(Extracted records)
^^^^^^^^^^^^^^^^

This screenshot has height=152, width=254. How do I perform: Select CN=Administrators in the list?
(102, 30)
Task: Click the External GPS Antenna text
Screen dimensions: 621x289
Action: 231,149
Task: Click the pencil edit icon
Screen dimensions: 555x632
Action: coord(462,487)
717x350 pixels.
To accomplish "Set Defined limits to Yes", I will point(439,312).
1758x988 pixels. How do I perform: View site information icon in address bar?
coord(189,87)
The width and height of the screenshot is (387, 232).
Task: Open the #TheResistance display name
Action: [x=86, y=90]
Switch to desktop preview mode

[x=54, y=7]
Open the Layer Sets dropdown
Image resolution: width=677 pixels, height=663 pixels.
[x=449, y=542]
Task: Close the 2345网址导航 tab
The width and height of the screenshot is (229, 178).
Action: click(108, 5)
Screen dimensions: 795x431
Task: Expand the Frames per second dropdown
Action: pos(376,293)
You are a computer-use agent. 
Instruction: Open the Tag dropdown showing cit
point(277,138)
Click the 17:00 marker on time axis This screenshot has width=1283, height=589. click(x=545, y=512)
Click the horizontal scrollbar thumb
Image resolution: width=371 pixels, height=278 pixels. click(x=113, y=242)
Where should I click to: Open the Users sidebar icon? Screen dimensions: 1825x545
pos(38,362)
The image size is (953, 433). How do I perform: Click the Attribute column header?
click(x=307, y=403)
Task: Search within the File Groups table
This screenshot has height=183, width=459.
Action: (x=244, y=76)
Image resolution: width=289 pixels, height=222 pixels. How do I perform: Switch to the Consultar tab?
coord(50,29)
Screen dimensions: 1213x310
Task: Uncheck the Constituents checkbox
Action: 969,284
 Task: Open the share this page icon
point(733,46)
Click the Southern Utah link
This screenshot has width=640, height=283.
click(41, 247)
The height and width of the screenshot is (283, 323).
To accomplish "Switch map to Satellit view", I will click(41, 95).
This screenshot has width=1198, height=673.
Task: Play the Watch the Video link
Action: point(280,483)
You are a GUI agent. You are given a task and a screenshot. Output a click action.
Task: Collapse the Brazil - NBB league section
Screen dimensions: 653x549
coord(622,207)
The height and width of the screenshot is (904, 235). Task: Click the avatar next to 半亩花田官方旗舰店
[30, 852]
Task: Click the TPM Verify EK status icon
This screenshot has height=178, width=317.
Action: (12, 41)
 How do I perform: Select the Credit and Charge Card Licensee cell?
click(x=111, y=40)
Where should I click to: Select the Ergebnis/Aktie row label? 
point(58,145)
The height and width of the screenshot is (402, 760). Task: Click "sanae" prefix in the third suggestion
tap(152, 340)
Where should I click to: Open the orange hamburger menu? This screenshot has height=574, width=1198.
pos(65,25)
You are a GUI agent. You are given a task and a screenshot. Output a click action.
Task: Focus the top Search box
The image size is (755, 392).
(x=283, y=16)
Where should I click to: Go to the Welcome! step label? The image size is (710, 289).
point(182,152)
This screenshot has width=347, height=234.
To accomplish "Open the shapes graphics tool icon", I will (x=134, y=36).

^^^^^^^^^^^^^^^^

Aim of the task
Copy each record from above exactly, and include every line.

Task response
This screenshot has height=152, width=254. How do I perform: Select CN=Administrators in the list?
(102, 30)
Task: Click the External GPS Antenna text
Screen dimensions: 621x289
Action: 231,149
Task: Click the pencil edit icon
Screen dimensions: 555x632
Action: coord(462,487)
717x350 pixels.
To accomplish "Set Defined limits to Yes", I will point(439,312).
1758x988 pixels. How do I perform: View site information icon in address bar?
coord(189,87)
The width and height of the screenshot is (387, 232).
Task: Open the #TheResistance display name
Action: [x=86, y=90]
Switch to desktop preview mode

[x=54, y=7]
Open the Layer Sets dropdown
Image resolution: width=677 pixels, height=663 pixels.
[x=449, y=542]
Task: Close the 2345网址导航 tab
The width and height of the screenshot is (229, 178).
Action: click(108, 5)
Screen dimensions: 795x431
Task: Expand the Frames per second dropdown
Action: pos(376,293)
You are a computer-use agent. 
Instruction: Open the Tag dropdown showing cit
point(277,138)
Click the 17:00 marker on time axis This screenshot has width=1283, height=589. click(x=545, y=512)
Click the horizontal scrollbar thumb
Image resolution: width=371 pixels, height=278 pixels. click(x=113, y=242)
Where should I click to: Open the Users sidebar icon? Screen dimensions: 1825x545
pos(38,362)
The image size is (953, 433). How do I perform: Click the Attribute column header?
click(x=307, y=403)
Task: Search within the File Groups table
This screenshot has height=183, width=459.
Action: (x=244, y=76)
Image resolution: width=289 pixels, height=222 pixels. How do I perform: Switch to the Consultar tab?
coord(50,29)
Screen dimensions: 1213x310
Task: Uncheck the Constituents checkbox
Action: 969,284
 Task: Open the share this page icon
point(733,46)
Click the Southern Utah link
This screenshot has width=640, height=283.
click(41, 247)
The height and width of the screenshot is (283, 323).
To accomplish "Switch map to Satellit view", I will click(41, 95).
This screenshot has width=1198, height=673.
Task: Play the Watch the Video link
Action: point(280,483)
You are a GUI agent. You are given a task and a screenshot. Output a click action.
Task: Collapse the Brazil - NBB league section
Screen dimensions: 653x549
coord(622,207)
The height and width of the screenshot is (904, 235). Task: Click the avatar next to 半亩花田官方旗舰店
[30, 852]
Task: Click the TPM Verify EK status icon
This screenshot has height=178, width=317.
Action: (12, 41)
 How do I perform: Select the Credit and Charge Card Licensee cell?
click(x=111, y=40)
Where should I click to: Select the Ergebnis/Aktie row label? 
point(58,145)
The height and width of the screenshot is (402, 760). Task: Click "sanae" prefix in the third suggestion
tap(152, 340)
Where should I click to: Open the orange hamburger menu? This screenshot has height=574, width=1198.
pos(65,25)
You are a GUI agent. You are given a task and a screenshot. Output a click action.
Task: Focus the top Search box
The image size is (755, 392).
(x=283, y=16)
Where should I click to: Go to the Welcome! step label? The image size is (710, 289).
point(182,152)
This screenshot has width=347, height=234.
To accomplish "Open the shapes graphics tool icon", I will (x=134, y=36).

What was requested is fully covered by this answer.